SALÒ - Da dove deriva il talento sportivo e che importanza hanno le abilità mentali e cognitive nella formazione del giovane calciatore? Sono domande che il gruppo di lavoro composto dalle Prof. Caterina Gozzoli, Professore Associato presso l’Università Cattolica , Chiara D’Angelo, Ricercatrice presso l’Università Cattolica, e dalla dott.ssa Eleonora Reverberi, Dottoranda di ricerca presso l’Università Cattolica del Sacro Cuore.

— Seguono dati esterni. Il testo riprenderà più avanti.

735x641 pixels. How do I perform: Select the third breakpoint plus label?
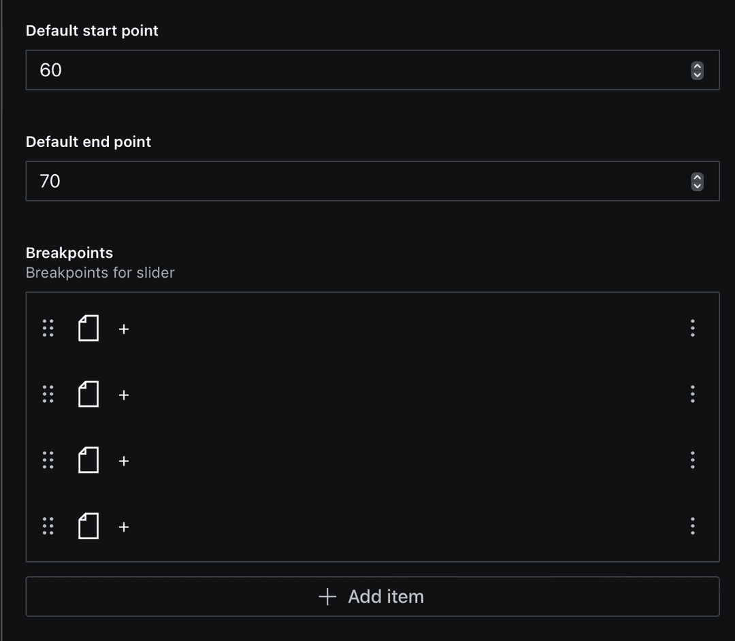124,461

Il team ha coinvolto i giovani calciatori della Feralpisalò in un questionario con domande a risposta chiusa. Il questionario anonimo coinvolge gli sportivi nella fascia d'età tra i 14 e i 18 anni e ha dunque coinvolto tutti i calciatori dalla Berretti ai Giovanissimi 2004, passando per U17 e U15. Le domande hanno attinenza con le relazioni che ci sono tra i ragazzi e gli allenatori, i componenti della squadra e i genitori e, in generale, sulla personalità dei ragazzi. 

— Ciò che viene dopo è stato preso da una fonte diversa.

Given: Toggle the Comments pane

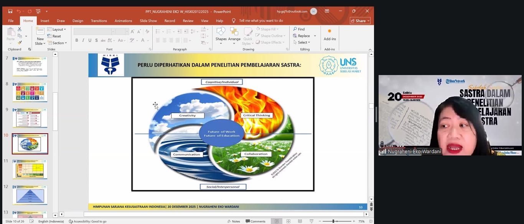Looking at the screenshot, I should pyautogui.click(x=255, y=221).
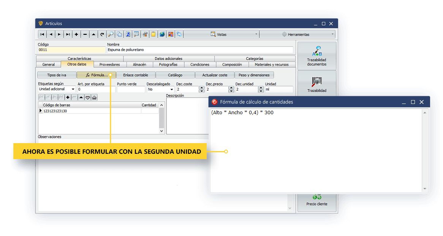Open search with magnifying glass icon
The image size is (443, 236).
click(x=111, y=34)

L'IDEA - Quando si sente parlare di risultati importanti in ambito sportivo, gli atleti che li conseguono vengono descritti come un “grandi talenti”, campioni o fuoriclasse e la loro prestazione viene considerata una dote eccezionale, un dono di natura. Altrettanto spesso però, si sente parlare di “talenti sprecati”, o di “perdita di talenti”, in riferimento invece a tutti quegli atleti che, pur possedendo le stesse – o talvolta superiori – doti fisico-atletiche dei primi, non sono arrivati a sviluppare al massimo le loro potenzialità. Il gruppo di lavoro che sta conducendo questa ricerca si chiede cosa ci sia alla base del raggiungimento della massima prestazione confrontando con chi, a parità di abilità e doti fisiche, non ce l’ha fatta. 

La ricerca è volta a comprendere cosa permetta agli atleti di sviluppare il proprio potenziale. 


FINALITÀ E METODO -  Il progetto di ricerca proposto dall’Università Cattolica del Sacro Cuore di Milano si pone l’obiettivo di esplorare l’esperienza sportiva di giovani calciatori e delle relazioni che li supportano in questo complesso percorso. Per rispondere a questo obiettivo, la ricerca prevede una raccolta dati tramite un questionario, rivolto ai giovani calciatori appartenenti a settori giovanili di società di calcio. Il campione è costituito da giocatori di calcio, di tutta Italia, con un’età compresa fra 14 e 18 anni (cat. Allievi, Berretti e Primavera).